### Exercise input:
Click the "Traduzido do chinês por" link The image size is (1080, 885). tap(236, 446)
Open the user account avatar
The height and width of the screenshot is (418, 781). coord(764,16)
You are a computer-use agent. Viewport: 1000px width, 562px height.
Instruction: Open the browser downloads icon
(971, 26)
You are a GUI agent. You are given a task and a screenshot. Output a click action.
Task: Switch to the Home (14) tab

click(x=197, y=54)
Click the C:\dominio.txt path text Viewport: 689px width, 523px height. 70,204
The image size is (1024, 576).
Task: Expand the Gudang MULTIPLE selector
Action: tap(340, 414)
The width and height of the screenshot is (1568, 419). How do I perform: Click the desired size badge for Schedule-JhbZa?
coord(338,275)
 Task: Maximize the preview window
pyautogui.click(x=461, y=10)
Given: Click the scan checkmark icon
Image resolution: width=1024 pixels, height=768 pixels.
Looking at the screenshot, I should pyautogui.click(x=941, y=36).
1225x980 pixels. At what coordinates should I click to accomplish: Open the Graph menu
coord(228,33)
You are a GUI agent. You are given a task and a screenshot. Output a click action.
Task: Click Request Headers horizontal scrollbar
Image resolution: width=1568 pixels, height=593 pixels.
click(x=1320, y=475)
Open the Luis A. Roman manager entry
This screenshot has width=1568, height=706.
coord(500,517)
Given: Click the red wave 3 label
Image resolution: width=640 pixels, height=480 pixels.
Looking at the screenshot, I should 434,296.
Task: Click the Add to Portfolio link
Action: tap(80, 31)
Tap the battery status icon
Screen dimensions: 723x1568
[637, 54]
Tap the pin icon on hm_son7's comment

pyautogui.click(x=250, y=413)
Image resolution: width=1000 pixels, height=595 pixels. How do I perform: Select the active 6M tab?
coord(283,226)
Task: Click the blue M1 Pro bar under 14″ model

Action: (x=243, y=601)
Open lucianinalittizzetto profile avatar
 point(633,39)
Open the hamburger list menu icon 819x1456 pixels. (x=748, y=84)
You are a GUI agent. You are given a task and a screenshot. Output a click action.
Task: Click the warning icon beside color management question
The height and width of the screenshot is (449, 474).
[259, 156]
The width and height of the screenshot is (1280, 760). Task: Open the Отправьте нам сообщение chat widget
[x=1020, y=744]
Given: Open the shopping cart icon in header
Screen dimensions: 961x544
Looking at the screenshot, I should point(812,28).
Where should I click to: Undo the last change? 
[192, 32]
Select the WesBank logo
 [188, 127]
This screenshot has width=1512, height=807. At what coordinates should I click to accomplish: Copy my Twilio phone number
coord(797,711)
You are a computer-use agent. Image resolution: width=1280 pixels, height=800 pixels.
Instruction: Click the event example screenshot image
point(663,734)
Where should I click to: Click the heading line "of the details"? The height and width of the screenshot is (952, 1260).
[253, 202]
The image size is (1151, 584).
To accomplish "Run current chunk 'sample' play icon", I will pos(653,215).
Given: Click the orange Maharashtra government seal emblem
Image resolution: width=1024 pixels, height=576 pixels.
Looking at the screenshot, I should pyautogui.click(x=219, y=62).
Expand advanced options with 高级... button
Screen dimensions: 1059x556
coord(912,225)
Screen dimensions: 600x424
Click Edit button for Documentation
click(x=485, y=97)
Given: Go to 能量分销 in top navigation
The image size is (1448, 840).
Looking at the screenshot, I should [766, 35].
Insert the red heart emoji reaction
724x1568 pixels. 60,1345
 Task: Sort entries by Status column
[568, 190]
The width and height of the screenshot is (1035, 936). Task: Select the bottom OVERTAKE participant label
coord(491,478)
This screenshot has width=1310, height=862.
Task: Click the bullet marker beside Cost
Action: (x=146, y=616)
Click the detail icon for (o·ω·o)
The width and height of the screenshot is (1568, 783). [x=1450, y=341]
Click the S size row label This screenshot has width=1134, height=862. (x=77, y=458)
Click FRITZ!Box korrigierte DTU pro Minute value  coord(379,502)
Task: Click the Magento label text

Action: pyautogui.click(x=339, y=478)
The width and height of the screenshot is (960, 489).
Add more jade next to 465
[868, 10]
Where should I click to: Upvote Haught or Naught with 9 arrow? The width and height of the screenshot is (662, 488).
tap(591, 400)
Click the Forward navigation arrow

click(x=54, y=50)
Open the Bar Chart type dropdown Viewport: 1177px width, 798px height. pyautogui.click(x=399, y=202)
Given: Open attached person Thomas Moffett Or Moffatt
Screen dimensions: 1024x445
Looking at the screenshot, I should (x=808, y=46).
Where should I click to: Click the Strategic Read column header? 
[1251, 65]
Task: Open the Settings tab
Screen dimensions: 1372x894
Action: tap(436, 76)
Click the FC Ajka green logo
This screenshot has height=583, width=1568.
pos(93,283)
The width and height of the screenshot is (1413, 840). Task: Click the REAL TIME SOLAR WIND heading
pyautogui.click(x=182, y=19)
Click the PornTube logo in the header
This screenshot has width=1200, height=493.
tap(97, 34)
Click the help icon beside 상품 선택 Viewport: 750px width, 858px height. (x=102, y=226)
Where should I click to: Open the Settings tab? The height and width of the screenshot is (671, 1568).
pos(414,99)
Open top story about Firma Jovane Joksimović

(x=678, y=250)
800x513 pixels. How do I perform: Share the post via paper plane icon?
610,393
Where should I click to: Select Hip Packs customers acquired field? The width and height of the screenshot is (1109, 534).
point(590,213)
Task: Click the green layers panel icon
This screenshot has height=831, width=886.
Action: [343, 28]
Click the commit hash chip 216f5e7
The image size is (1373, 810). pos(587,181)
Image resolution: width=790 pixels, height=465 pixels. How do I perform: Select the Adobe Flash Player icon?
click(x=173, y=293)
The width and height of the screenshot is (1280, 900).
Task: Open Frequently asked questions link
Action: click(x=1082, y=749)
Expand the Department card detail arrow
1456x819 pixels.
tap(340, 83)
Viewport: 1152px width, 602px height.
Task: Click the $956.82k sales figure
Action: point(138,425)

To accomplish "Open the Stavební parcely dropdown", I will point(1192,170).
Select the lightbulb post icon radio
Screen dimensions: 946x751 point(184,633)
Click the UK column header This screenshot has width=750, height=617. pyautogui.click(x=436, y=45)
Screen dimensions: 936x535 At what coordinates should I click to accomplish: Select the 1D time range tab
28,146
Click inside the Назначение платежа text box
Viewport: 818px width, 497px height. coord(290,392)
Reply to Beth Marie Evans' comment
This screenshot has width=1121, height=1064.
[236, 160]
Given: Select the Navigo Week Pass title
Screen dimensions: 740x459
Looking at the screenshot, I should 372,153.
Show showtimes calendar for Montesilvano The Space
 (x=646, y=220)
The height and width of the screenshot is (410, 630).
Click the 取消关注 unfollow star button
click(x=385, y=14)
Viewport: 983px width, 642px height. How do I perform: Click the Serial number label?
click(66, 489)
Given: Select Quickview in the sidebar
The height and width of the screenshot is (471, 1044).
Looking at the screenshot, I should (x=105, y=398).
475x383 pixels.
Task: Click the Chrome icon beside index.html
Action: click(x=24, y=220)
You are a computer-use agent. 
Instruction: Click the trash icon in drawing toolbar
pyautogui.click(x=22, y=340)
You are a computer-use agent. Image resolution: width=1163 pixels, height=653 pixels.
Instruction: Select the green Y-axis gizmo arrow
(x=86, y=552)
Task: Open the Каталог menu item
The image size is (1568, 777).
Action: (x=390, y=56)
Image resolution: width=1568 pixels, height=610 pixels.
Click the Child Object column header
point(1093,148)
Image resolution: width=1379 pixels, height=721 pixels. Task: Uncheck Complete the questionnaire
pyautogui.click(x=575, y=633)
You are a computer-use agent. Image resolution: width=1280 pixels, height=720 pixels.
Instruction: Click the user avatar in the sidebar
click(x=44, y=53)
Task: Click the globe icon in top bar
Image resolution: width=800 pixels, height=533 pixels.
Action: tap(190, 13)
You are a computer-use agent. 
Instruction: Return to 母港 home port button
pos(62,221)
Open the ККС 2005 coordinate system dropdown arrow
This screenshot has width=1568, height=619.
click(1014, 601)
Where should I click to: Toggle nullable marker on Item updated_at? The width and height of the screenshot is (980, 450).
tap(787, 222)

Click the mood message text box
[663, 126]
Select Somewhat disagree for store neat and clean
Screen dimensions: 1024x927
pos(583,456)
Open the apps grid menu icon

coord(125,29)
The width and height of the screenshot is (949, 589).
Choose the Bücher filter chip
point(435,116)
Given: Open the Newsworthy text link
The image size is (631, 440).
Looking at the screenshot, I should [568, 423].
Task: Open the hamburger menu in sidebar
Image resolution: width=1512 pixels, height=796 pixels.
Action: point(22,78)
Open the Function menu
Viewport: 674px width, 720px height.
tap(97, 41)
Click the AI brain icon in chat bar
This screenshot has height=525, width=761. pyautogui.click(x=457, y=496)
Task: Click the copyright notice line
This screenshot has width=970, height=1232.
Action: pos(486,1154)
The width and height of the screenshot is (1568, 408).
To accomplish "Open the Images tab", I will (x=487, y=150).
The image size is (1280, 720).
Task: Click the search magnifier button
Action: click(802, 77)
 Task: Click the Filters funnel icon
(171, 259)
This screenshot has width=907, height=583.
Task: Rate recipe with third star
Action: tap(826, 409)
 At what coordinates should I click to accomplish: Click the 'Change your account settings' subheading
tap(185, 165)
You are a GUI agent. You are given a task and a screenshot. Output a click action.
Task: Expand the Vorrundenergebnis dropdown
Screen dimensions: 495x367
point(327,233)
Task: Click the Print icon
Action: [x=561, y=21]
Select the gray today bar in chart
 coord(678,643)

### Requirement:
The line with "Given: Click the scan checkmark icon" is the last to include; transcribe exactly every line from the top of the material above down to it.

### Output:
Click the "Traduzido do chinês por" link The image size is (1080, 885). tap(236, 446)
Open the user account avatar
The height and width of the screenshot is (418, 781). coord(764,16)
You are a computer-use agent. Viewport: 1000px width, 562px height.
Instruction: Open the browser downloads icon
(971, 26)
You are a GUI agent. You are given a task and a screenshot. Output a click action.
Task: Switch to the Home (14) tab

click(x=197, y=54)
Click the C:\dominio.txt path text Viewport: 689px width, 523px height. 70,204
The image size is (1024, 576).
Task: Expand the Gudang MULTIPLE selector
Action: tap(340, 414)
The width and height of the screenshot is (1568, 419). How do I perform: Click the desired size badge for Schedule-JhbZa?
coord(338,275)
 Task: Maximize the preview window
pyautogui.click(x=461, y=10)
Given: Click the scan checkmark icon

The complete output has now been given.